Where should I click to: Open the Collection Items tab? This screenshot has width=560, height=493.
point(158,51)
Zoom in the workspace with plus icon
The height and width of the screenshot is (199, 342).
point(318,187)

____________

- _WHAT YOU ARE ASKED TO DO_:
Extract all of the material exactly as it is written.

- _WRITTEN ANSWER_:
Where should I click to: Open the Collection Items tab? This screenshot has width=560, height=493.
point(158,51)
Zoom in the workspace with plus icon
The height and width of the screenshot is (199, 342).
point(318,187)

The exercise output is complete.